Improved targeting of the αvβ3 integrin by multimerisation of RGD peptides

Purpose: The integrin alpha(v)beta(3) is expressed on sprouting endothelial cells and on various tumour cell types. Due to the restricted expression of alpha(v)beta(3) in tumours, alpha(v)beta(3) is considered a suitable receptor for tumour targeting. In this study the alpha(v)beta(3) binding characteristics of an In-111-labelled monomeric, dimeric and tetrameric RGD analogue were compared. Methods: A monomeric (E-c(RGDfK)), dimeric (E-[c ( RGDfK)] 2), and tetrameric ( E{E[ c( RGDfK)] 2} 2) RGD peptide were synthesised, conjugated with DOTA and radiolabelled with In-111. In vitro alpha(v)beta(3) binding characteristics were determined in a competitive binding assay. In vivo alpha(v)beta(3) targeting characteristics of the compounds were assessed in mice with SK-RC-52 xenografts.

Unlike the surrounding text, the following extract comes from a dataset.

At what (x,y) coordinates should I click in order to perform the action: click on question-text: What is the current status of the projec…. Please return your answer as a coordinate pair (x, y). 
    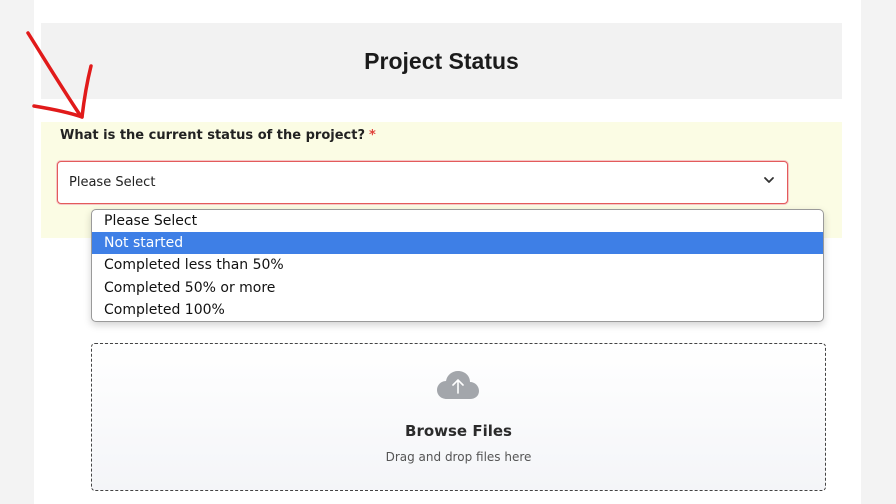
    Looking at the image, I should click on (212, 136).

Results: The IC50 values for DOTA-E-c( RGDfK), DOTA-E[ c(RGDfK)](2), and DOTA-E{E[c(RGDfK)](2)}(2) were 120 nM, 69.9 nM and 19.6 nM, respectively. At all time points, the tumour uptake of the dimer was significantly higher as compared to that of the monomer. At 8 h p.i., tumour uptake of the tetramer (7.40 +/- 1.12% ID/g) was significantly higher than that of the monomer (2.30 +/- 0.34% ID/g), p< 0.001, and the dimer (5.17 +/- 1.22% ID/g), p< 0.05. At 24 h p.i., the tumour uptake was significantly higher for the tetramer (6.82 +/- 1.41% ID/g) than for the dimer (4.22 +/- 0.96% ID/g), p< 0.01, and the monomer (1.90 +/- 0.29% ID/g), p< 0.001. Conclusion: Multimerisation of c( RGDfK) resulted in enhanced affinity for alpha(v)beta(3) as determined in vitro. Tumour uptake of a tetrameric RGD peptide was significantly higher than that of the monomeric and dimeric analogues, presumably owing to the enhanced statistical likelihood for rebinding to alpha(v)beta(3).